3. Take charge of your words
Our choice of words is a reflection of what is inside us. It is quite a challenge for one to utter a positive word if the person is filled with negativity.
At the end of the day, the choice is in our hands: to use words to complain or to appreciate; to tear down people’s dreams or to raise them; to blame when things go wrong or to rejoice when things go well; to demand or to ask in humility; to speak in anger or to speak kindness.
Essentially, it is critical for leaders to replace words of discouragement with words that enlarge one’s potential – to encourage and to enrich him or her.
4. Take authority over your current state of emotions
Spend some time reflecting on the kind of influence you desire to wield. In my humble opinion, positive words propel one to go forth in power with less physiological and emotional damage.
Studies have proven that over 90% of what we communicate is non-verbal. No words can be said without emotions. People tend to read emotions more than words sometimes.
This might interest you: 7 Non-verbal Cues That Ooze Confidence
The tone we use also matters – a leader can choose to use an authoritative or uplifting tone when conveying a message. The issue comes when leaders say too many things without much thought.
In John Maxwell’s Becoming a Person of Influence & Talent is Never Enough, he quoted playright John Luther:
“Natural talent, intelligence, a wonderful education – none of these guarantees success. Something else is needed: the sensitivity to understand what other people want and the willingness to give to them.”
5. Be conscious of the choice of words
We should be careful with our words, for the saying goes “watch your words, for they become action”.
A wonderful concept is to identify the difference between “conscious” and “conscience”, i.e. when would it be appropriate for us to be more conscious (awake) and when to have “conscience” (awareness of what is right and wrong).
Whilst discovering ways to help keep “conscious” and “conscience” straight, try emphasising on “conscience”, remembering the fact that conscience deals with your inner feelings and thoughts.
Kind words promote unity amongst people and have the ability to inspire others to propel change that they aspire to make.
When employees understand that their values are aligned with the organisational mission, they automatically become part of the story.
Their shared experience gives them a personal story to tell. Their story becomes an inspiration to others; they become a part of an organisation’s narrative. They are no longer observers, but active participants.
Therefore, words of profanity, hatred, belittlement and threats should be replaced with words of encouragement, enlargement, wisdom and grace.
When a true leader speaks, his or her true intention is not to dominate or control, but to inspire, serve and support the people. I am truly inspired by many great leaders who keep us in awe the moment they begin to speak, as it requires a lot of humility and heart.

***

WORK TO COMPLETE ->
A: According to the passage about leaders' words, how much of what we communicate is non-verbal?
B: From the passage about leaders' words, repeat the section that starts at the words "Their shared experience" and ends after "humility and heart.".
Draw only on the passage about leaders' words.

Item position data
***

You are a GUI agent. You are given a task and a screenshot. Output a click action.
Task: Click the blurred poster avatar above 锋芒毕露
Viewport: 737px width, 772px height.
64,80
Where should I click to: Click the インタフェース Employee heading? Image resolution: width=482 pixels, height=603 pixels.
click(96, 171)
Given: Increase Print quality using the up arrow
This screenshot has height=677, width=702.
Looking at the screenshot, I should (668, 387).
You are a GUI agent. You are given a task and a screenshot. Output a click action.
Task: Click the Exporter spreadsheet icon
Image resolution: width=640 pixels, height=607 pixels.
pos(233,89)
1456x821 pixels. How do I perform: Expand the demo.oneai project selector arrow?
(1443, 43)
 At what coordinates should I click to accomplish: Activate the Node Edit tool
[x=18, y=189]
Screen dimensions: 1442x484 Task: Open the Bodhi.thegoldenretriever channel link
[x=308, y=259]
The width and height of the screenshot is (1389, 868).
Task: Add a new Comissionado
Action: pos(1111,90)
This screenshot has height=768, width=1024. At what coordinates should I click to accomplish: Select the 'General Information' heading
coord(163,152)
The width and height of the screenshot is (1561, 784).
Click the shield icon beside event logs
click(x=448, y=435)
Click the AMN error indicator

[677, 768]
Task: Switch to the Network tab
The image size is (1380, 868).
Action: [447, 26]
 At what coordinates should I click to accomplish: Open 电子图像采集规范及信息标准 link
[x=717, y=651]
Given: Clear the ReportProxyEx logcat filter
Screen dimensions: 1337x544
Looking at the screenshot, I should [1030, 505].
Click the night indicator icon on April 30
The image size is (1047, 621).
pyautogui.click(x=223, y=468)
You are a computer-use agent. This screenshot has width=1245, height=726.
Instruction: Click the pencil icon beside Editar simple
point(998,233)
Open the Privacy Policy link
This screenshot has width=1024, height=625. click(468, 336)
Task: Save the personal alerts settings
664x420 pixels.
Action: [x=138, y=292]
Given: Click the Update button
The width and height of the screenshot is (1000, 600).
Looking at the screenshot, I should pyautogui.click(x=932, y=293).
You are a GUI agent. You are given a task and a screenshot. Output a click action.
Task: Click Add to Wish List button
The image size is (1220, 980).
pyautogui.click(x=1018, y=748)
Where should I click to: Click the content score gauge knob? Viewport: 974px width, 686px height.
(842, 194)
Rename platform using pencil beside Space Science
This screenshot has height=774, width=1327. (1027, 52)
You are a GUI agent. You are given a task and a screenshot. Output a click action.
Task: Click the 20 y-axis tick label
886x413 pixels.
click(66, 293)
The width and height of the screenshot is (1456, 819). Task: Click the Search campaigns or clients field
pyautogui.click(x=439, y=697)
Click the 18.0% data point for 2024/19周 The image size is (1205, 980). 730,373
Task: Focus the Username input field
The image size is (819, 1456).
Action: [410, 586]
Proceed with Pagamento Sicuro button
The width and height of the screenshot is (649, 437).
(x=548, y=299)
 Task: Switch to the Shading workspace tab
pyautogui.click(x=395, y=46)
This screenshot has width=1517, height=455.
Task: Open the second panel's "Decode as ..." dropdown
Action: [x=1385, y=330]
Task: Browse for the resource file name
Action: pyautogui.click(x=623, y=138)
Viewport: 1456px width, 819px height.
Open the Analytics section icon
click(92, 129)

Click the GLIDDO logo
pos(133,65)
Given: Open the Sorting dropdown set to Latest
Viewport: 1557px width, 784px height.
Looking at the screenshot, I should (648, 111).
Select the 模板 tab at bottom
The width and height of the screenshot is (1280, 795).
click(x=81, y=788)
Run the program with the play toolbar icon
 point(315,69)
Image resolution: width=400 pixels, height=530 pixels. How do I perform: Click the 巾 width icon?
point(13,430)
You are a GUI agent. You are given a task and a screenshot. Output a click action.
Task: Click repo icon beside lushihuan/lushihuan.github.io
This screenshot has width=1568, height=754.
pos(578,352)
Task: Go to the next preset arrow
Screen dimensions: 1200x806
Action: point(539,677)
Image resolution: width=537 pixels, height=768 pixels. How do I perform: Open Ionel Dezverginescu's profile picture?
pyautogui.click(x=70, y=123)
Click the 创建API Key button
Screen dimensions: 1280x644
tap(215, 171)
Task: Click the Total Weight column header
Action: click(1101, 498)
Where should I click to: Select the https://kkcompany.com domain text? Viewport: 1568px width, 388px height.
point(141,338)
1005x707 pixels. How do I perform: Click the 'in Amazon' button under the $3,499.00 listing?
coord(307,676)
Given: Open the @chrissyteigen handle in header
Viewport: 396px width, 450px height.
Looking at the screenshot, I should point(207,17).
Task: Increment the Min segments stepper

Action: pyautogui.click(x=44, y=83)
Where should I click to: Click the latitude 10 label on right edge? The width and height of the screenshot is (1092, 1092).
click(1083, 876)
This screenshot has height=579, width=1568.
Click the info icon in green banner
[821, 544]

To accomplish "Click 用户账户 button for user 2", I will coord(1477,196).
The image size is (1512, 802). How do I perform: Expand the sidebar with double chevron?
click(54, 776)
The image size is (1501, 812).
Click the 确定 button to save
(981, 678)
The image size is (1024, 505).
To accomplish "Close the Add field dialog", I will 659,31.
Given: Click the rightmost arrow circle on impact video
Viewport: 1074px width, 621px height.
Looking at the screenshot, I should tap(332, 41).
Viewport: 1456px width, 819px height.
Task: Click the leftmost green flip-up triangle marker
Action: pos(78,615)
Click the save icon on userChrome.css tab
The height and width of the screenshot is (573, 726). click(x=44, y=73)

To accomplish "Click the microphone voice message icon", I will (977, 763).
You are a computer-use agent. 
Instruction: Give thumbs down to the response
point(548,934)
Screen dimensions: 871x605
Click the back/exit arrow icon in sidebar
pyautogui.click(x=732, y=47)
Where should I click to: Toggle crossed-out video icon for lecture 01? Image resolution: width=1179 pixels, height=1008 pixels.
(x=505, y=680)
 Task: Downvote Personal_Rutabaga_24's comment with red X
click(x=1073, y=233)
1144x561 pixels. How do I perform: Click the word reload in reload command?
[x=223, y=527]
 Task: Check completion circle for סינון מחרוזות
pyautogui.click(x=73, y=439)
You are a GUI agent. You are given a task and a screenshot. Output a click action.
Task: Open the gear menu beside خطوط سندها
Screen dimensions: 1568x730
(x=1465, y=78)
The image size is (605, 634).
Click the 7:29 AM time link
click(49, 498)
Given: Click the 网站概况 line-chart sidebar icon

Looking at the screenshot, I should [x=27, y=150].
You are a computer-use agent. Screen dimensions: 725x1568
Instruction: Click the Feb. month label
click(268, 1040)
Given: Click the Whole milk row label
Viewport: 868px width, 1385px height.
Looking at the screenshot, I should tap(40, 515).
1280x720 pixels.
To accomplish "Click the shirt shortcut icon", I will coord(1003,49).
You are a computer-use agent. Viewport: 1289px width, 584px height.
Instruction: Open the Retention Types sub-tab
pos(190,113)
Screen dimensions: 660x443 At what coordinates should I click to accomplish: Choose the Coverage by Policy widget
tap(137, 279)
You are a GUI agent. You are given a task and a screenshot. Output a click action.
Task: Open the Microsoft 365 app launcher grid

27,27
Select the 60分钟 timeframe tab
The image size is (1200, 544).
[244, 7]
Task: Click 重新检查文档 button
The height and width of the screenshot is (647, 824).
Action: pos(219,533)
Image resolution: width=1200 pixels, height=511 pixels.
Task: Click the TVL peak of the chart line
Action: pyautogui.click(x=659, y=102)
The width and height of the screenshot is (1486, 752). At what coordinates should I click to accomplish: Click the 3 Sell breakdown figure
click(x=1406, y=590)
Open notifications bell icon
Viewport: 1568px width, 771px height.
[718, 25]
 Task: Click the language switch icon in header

***

ANSWERS TO THE EXERCISES ->
A: Over 90%

B:
Their shared experience gives them a personal story to tell. Their story becomes an inspiration to others; they become a part of an organisation’s narrative. They are no longer observers, but active participants.
Therefore, words of profanity, hatred, belittlement and threats should be replaced with words of encouragement, enlargement, wisdom and grace.
When a true leader speaks, his or her true intention is not to dominate or control, but to inspire, serve and support the people. I am truly inspired by many great leaders who keep us in awe the moment they begin to speak, as it requires a lot of humility and heart.